## WHAT YOU SHOULD DO
Repeat each record word for word. Leave nothing out.

Source records:
━━━━
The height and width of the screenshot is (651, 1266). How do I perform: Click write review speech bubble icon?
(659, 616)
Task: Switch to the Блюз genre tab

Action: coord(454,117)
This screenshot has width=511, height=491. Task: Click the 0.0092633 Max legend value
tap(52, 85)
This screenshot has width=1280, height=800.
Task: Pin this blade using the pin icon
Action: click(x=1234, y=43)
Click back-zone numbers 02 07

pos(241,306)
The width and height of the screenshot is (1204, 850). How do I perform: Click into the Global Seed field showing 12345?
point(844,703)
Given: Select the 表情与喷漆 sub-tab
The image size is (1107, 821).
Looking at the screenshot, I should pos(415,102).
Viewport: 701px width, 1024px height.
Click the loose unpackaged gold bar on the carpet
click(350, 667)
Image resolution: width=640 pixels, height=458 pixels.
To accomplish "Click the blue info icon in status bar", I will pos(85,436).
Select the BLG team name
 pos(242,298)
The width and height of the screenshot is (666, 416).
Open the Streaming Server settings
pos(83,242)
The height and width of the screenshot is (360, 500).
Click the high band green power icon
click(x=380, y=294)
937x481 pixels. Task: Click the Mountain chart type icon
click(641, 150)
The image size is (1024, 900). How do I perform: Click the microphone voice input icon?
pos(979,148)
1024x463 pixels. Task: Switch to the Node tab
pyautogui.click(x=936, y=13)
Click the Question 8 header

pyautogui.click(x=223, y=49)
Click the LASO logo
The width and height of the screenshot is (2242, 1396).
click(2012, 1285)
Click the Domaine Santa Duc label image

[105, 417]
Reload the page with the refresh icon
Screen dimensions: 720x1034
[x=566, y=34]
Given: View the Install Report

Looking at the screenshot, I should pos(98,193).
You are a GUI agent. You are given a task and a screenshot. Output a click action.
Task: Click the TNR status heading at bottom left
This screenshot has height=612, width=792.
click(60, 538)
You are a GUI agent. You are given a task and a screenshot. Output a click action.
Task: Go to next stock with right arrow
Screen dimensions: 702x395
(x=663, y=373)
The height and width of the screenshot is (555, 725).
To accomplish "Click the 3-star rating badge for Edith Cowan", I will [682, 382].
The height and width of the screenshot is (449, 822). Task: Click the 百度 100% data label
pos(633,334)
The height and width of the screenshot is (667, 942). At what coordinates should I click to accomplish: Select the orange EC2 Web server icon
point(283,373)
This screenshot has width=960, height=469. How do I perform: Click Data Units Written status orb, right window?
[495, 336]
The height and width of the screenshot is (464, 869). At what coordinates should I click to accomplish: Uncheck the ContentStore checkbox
━━━━
## RESPONSE TO THIS TASK
The height and width of the screenshot is (651, 1266). How do I perform: Click write review speech bubble icon?
(659, 616)
Task: Switch to the Блюз genre tab

Action: coord(454,117)
This screenshot has width=511, height=491. Task: Click the 0.0092633 Max legend value
tap(52, 85)
This screenshot has width=1280, height=800.
Task: Pin this blade using the pin icon
Action: click(x=1234, y=43)
Click back-zone numbers 02 07

pos(241,306)
The width and height of the screenshot is (1204, 850). How do I perform: Click into the Global Seed field showing 12345?
point(844,703)
Given: Select the 表情与喷漆 sub-tab
The image size is (1107, 821).
Looking at the screenshot, I should pos(415,102).
Viewport: 701px width, 1024px height.
Click the loose unpackaged gold bar on the carpet
click(350, 667)
Image resolution: width=640 pixels, height=458 pixels.
To accomplish "Click the blue info icon in status bar", I will pos(85,436).
Select the BLG team name
 pos(242,298)
The width and height of the screenshot is (666, 416).
Open the Streaming Server settings
pos(83,242)
The height and width of the screenshot is (360, 500).
Click the high band green power icon
click(x=380, y=294)
937x481 pixels. Task: Click the Mountain chart type icon
click(641, 150)
The image size is (1024, 900). How do I perform: Click the microphone voice input icon?
pos(979,148)
1024x463 pixels. Task: Switch to the Node tab
pyautogui.click(x=936, y=13)
Click the Question 8 header

pyautogui.click(x=223, y=49)
Click the LASO logo
The width and height of the screenshot is (2242, 1396).
click(2012, 1285)
Click the Domaine Santa Duc label image

[105, 417]
Reload the page with the refresh icon
Screen dimensions: 720x1034
[x=566, y=34]
Given: View the Install Report

Looking at the screenshot, I should pos(98,193).
You are a GUI agent. You are given a task and a screenshot. Output a click action.
Task: Click the TNR status heading at bottom left
This screenshot has height=612, width=792.
click(60, 538)
You are a GUI agent. You are given a task and a screenshot. Output a click action.
Task: Go to next stock with right arrow
Screen dimensions: 702x395
(x=663, y=373)
The height and width of the screenshot is (555, 725).
To accomplish "Click the 3-star rating badge for Edith Cowan", I will [682, 382].
The height and width of the screenshot is (449, 822). Task: Click the 百度 100% data label
pos(633,334)
The height and width of the screenshot is (667, 942). At what coordinates should I click to accomplish: Select the orange EC2 Web server icon
point(283,373)
This screenshot has width=960, height=469. How do I perform: Click Data Units Written status orb, right window?
[495, 336]
The height and width of the screenshot is (464, 869). At what coordinates should I click to accomplish: Uncheck the ContentStore checkbox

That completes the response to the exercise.